»»
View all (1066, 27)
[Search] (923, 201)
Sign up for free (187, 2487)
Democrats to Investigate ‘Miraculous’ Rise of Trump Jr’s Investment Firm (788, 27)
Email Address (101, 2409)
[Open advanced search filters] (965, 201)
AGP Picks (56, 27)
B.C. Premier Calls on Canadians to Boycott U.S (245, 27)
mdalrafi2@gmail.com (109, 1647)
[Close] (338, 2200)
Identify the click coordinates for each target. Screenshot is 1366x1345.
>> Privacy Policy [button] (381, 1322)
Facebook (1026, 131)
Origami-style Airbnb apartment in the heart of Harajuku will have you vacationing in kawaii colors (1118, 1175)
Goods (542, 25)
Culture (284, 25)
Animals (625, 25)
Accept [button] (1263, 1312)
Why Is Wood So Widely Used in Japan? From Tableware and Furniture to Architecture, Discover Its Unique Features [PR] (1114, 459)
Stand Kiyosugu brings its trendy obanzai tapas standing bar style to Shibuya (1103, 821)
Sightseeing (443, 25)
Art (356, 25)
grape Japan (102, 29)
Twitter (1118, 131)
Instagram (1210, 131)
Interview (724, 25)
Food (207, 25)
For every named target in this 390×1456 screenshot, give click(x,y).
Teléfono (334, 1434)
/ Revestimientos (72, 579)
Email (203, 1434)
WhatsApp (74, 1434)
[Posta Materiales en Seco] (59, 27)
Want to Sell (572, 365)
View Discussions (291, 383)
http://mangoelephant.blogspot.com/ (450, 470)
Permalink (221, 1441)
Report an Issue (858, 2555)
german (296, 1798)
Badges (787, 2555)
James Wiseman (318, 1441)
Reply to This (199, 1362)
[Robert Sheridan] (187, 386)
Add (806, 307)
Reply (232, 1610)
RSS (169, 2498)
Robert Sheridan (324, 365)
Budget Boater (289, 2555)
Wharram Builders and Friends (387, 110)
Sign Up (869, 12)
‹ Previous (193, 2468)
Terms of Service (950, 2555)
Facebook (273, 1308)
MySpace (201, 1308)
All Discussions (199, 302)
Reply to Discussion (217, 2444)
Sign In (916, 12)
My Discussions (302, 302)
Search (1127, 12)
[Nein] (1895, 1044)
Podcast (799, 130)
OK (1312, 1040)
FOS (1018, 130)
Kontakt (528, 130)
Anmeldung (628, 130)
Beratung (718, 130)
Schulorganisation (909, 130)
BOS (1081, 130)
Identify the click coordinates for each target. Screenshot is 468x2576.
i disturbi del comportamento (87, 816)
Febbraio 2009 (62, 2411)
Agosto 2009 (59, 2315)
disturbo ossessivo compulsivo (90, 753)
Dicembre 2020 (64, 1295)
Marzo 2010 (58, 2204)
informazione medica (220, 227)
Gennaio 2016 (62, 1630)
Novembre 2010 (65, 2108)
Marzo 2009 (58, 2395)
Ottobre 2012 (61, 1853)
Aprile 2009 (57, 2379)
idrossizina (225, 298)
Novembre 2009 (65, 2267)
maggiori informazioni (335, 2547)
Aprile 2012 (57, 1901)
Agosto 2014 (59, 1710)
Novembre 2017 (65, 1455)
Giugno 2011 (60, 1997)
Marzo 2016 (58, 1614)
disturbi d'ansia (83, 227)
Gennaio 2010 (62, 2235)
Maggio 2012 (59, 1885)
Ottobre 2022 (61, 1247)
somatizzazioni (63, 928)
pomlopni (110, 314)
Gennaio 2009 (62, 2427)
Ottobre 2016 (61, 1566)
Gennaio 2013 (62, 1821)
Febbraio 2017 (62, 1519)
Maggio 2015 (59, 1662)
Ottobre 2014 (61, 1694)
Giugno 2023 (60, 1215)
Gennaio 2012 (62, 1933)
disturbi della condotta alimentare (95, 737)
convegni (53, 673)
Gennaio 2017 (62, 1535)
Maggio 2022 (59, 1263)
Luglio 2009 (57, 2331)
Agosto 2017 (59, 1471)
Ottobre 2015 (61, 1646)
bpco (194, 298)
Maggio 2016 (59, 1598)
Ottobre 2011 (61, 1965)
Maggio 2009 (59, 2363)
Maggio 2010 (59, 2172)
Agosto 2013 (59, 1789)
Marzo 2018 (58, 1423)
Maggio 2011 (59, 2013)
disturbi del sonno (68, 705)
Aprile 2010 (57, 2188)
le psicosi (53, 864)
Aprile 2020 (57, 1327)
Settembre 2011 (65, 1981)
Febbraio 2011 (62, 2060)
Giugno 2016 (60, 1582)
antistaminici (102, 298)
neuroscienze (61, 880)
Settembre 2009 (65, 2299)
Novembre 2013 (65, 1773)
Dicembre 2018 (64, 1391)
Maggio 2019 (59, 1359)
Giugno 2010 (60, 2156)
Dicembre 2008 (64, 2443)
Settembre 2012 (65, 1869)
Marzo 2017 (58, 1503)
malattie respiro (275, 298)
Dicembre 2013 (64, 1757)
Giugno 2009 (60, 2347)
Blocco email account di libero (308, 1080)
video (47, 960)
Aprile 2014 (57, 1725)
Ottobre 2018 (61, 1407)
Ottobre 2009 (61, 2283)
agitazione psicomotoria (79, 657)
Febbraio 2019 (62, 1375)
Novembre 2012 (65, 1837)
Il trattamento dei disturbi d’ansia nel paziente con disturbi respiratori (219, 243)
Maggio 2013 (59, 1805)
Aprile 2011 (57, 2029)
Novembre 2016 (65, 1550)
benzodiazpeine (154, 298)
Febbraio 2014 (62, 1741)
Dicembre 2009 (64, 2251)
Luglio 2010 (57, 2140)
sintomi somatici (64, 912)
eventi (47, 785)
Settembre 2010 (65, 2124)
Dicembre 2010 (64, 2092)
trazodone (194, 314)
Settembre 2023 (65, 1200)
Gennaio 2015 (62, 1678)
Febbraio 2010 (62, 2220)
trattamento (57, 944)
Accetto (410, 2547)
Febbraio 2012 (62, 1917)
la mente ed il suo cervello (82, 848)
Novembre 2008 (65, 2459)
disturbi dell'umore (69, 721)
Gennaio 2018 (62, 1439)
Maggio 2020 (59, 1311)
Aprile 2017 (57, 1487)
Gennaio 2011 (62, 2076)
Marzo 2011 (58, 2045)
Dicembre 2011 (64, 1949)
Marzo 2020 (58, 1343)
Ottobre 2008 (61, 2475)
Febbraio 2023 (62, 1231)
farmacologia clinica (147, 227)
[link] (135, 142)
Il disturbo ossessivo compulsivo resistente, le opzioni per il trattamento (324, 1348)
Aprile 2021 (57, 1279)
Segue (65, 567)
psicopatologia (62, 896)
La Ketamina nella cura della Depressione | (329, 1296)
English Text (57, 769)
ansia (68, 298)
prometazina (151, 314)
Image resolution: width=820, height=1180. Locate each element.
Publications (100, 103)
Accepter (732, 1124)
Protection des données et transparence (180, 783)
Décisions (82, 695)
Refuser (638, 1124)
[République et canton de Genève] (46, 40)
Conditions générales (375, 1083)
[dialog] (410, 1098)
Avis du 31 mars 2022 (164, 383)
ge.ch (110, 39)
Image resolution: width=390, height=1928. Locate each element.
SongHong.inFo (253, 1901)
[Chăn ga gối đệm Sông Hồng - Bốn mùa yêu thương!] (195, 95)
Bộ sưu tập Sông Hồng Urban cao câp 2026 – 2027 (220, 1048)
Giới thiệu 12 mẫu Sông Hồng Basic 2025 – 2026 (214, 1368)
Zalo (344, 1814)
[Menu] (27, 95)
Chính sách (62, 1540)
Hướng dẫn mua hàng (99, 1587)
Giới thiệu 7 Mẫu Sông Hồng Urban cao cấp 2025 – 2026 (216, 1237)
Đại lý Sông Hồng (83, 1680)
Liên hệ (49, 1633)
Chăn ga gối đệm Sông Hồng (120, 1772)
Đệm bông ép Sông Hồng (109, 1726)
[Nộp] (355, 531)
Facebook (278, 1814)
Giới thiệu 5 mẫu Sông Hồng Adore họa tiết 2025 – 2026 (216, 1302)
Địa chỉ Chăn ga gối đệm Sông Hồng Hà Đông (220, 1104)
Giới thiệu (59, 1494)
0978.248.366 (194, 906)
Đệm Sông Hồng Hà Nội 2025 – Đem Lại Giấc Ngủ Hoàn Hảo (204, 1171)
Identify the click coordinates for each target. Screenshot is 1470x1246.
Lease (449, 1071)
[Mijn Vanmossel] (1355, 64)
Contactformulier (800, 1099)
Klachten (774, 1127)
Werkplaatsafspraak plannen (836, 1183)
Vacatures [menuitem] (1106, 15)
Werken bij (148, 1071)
««
EXERCISE DESCRIPTION –
Whenever the word "element" shows up in a line of the entries, copy that line.

EXPECTED ANSWER –
Image resolution: width=820, height=1180. Locate each element.
Image resolution: width=390, height=1928. Locate each element.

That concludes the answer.